Les diverses tergiversations sur certains comportements de ceux qui sabordent le dialogue inclusif, notamment la proposition de lois d’amnistie diversement appréciée par tous les leaders politico-militaires, le blocage des documents de voyages, et les rumeurs entretenues prennent inexorablement le pas pour un dialogue sincère.

Il y a des gens qui voient mal le retour de leurs compatriotes, par peur de perdre certains postes et certains privilèges. La réflexion de si « on laisse ceux-là rentrer, nous on sera où » commence à fleurir dans certaines travées.

Ce que beaucoup ne comprennent pas, ce que l’opposition en exil ou celle politico-militaire n’est nullement fatiguée de la lutte. Ceux-ci portent le dialogue sincère, quand il a été prôné par le président du CMT à la mort d’Idriss Déby. Mais il y a des vermines qui pensent que le Tchad leur appartient et qu’il vaille venir tout arraché par la force. Si l’on ne fait pas attention, c’est ce qui risque d’arriver. Le pouvoir n’est jamais éternel, il faut le savoir, et cela doit être un enseignement pour tous lors de la bataille militaire d’avril dernier.

Il est nécessaire de faire la paix par ce que notre peuple, nos parents, et nos familles ont trop souffert des affres de la guerre. Les autres pays avancent sur le chantier du développement et nous sommes encore à l’échelle des insultes à travers les groupes Wattsup. Certains pensent vouloir humilier ceux parmi les activistes qui ont saisi la main tendue, les poussant en quelque sorte « aux pardons forcés ». Pire, il y a des individus qui veulent se promouvoir, non plus par le savoir et le charisme, mais par les menaces sans importance, oubliant que Dieu est le seul qui souffle la vie, et qui l’arrête, non plus un humain.

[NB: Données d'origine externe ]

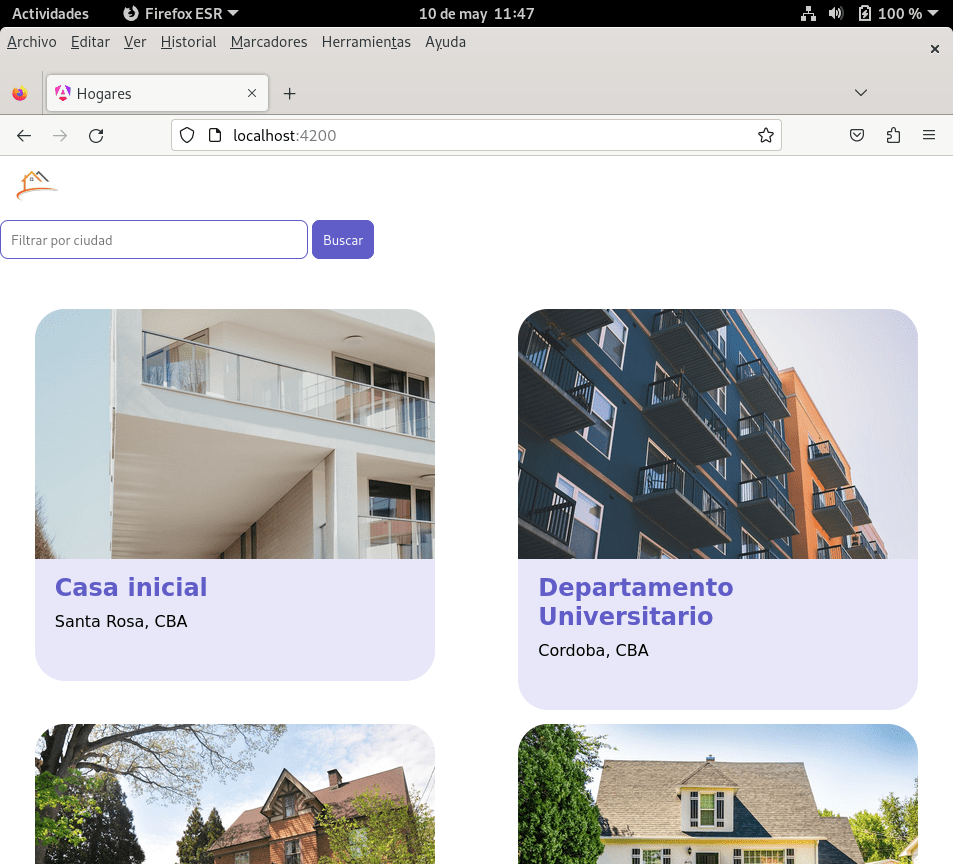Bookmark this page with star icon

pyautogui.click(x=765, y=136)
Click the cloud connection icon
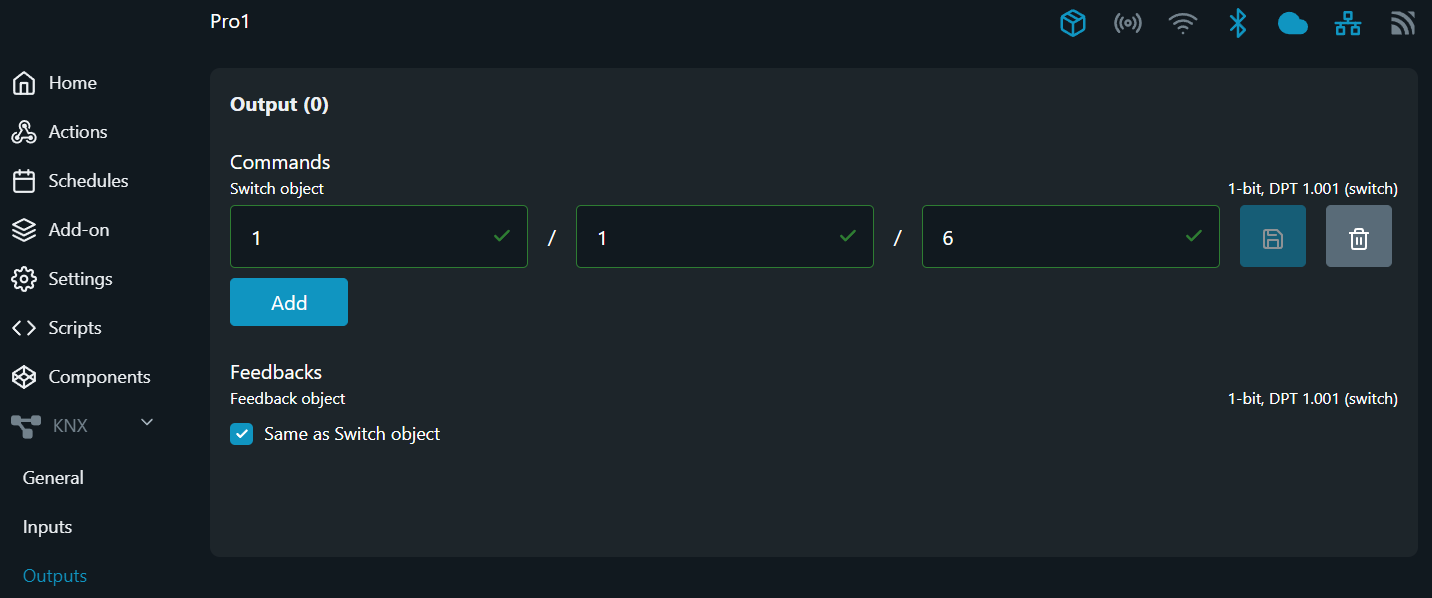The width and height of the screenshot is (1432, 598). [1293, 24]
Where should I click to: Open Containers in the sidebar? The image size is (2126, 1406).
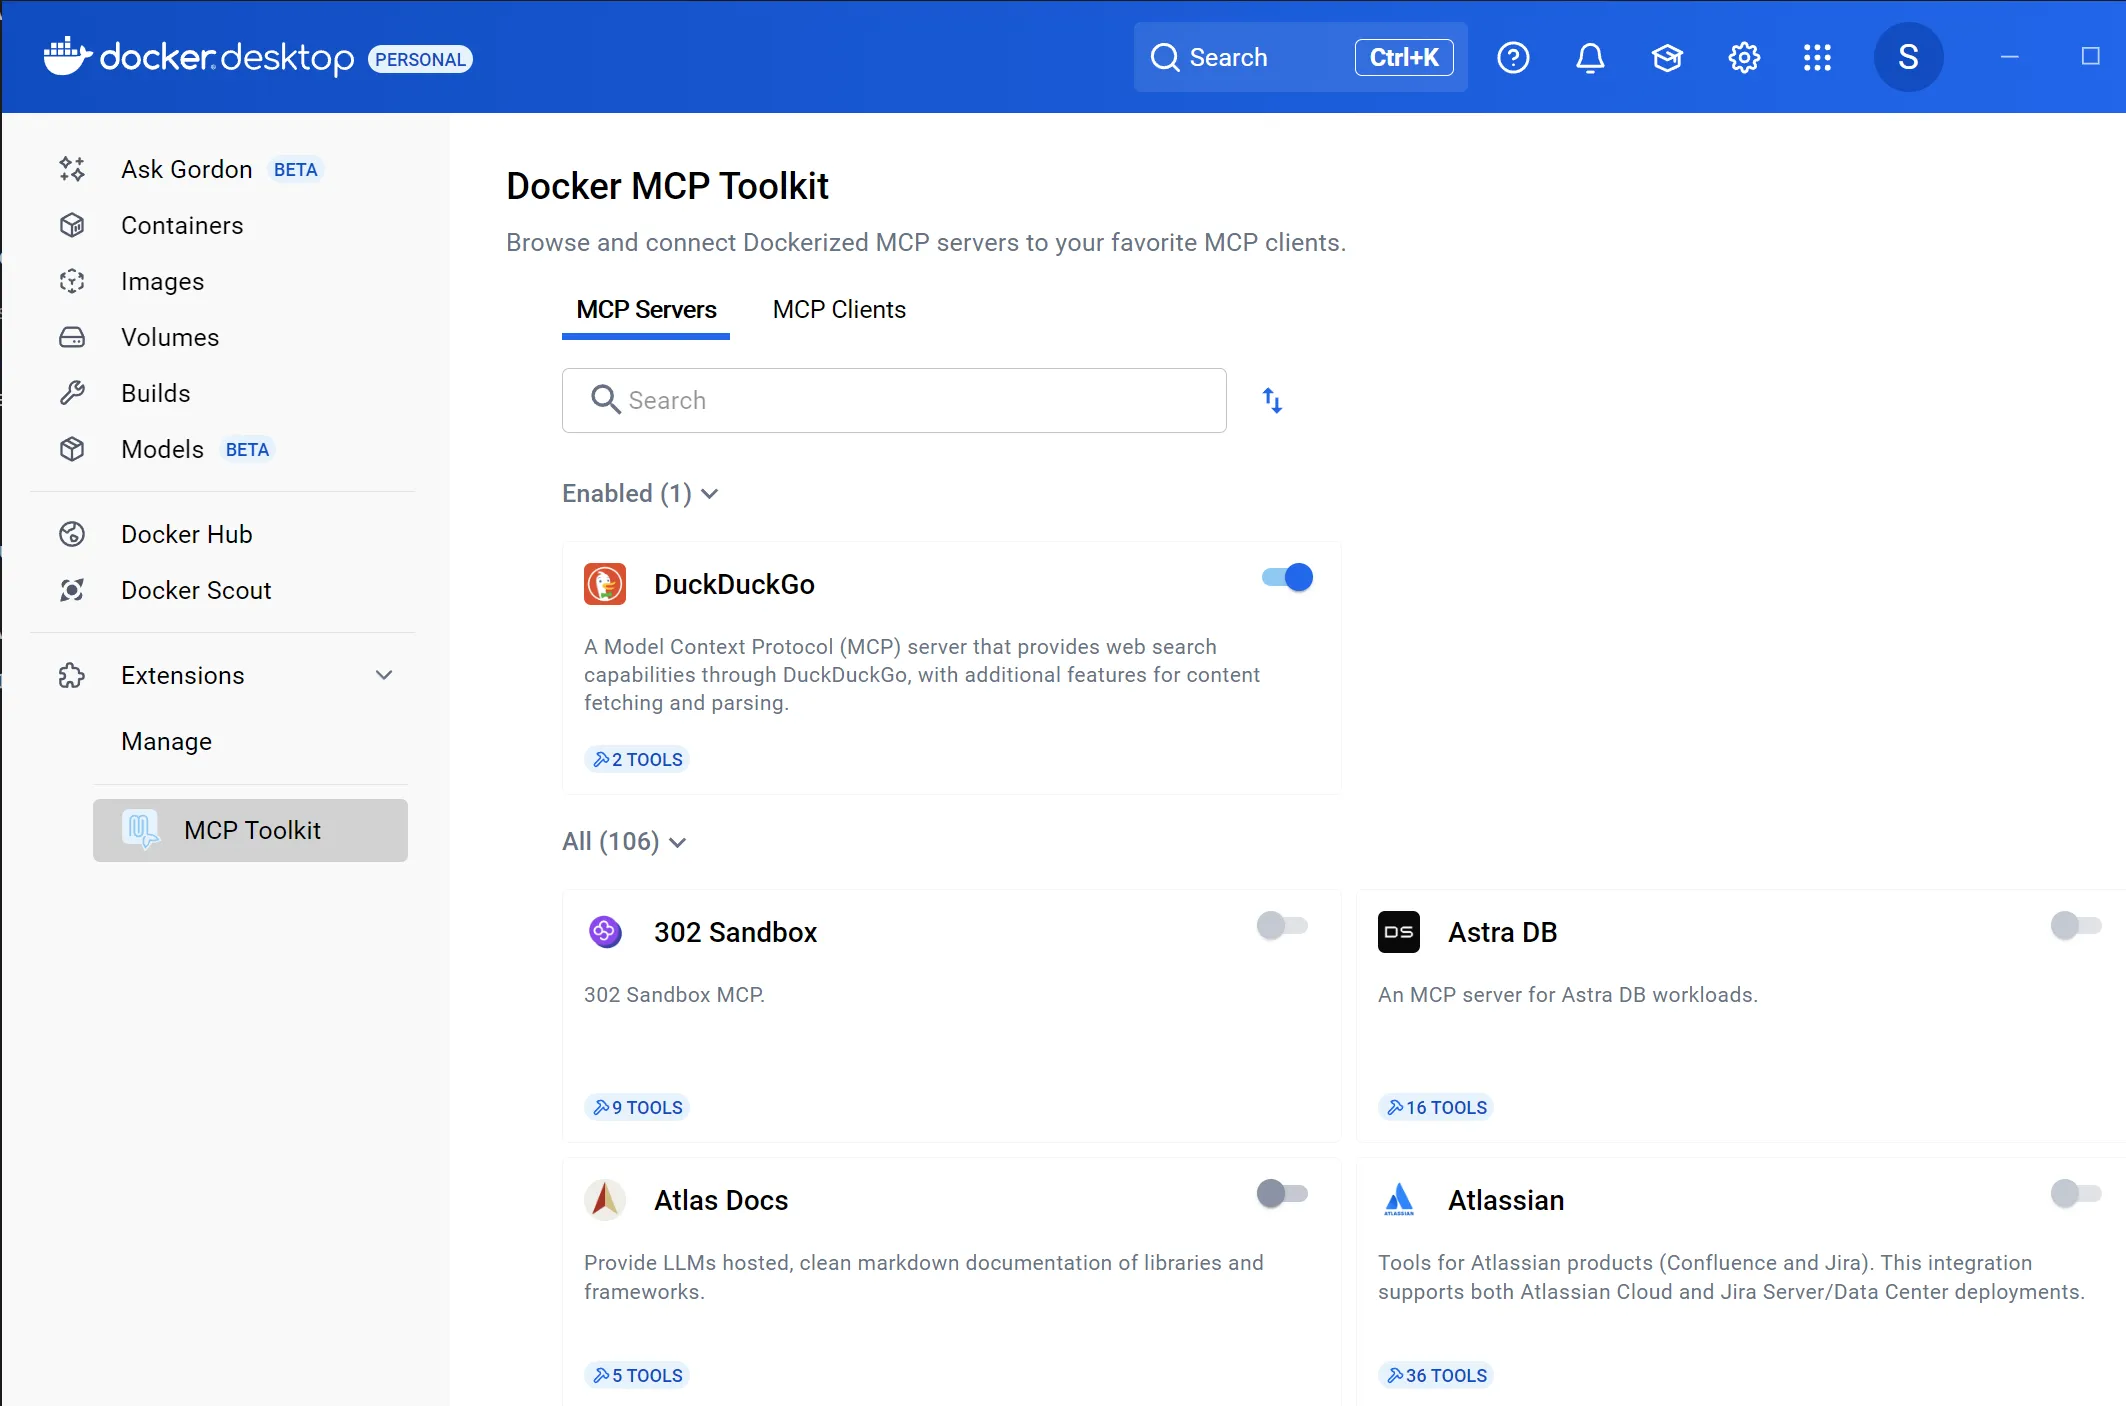(182, 226)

La paix, la réconciliation nationale, ne peut se faire de manière unidirectionnelle. Il faut être deux pour l’amorcer.

La guerre, chacun peut vouloir la faire, chacun peut s’y accrocher, mais dominer un peuple est impossible, et tout à une fin.

L’opposition politico-militaire n’ira pas à Doha, si on pense la prendre par le haut, avec les insolences remarquées. L’opposition politico-militaire ne bougera pas si les conditions avancées ne sont pas respectées.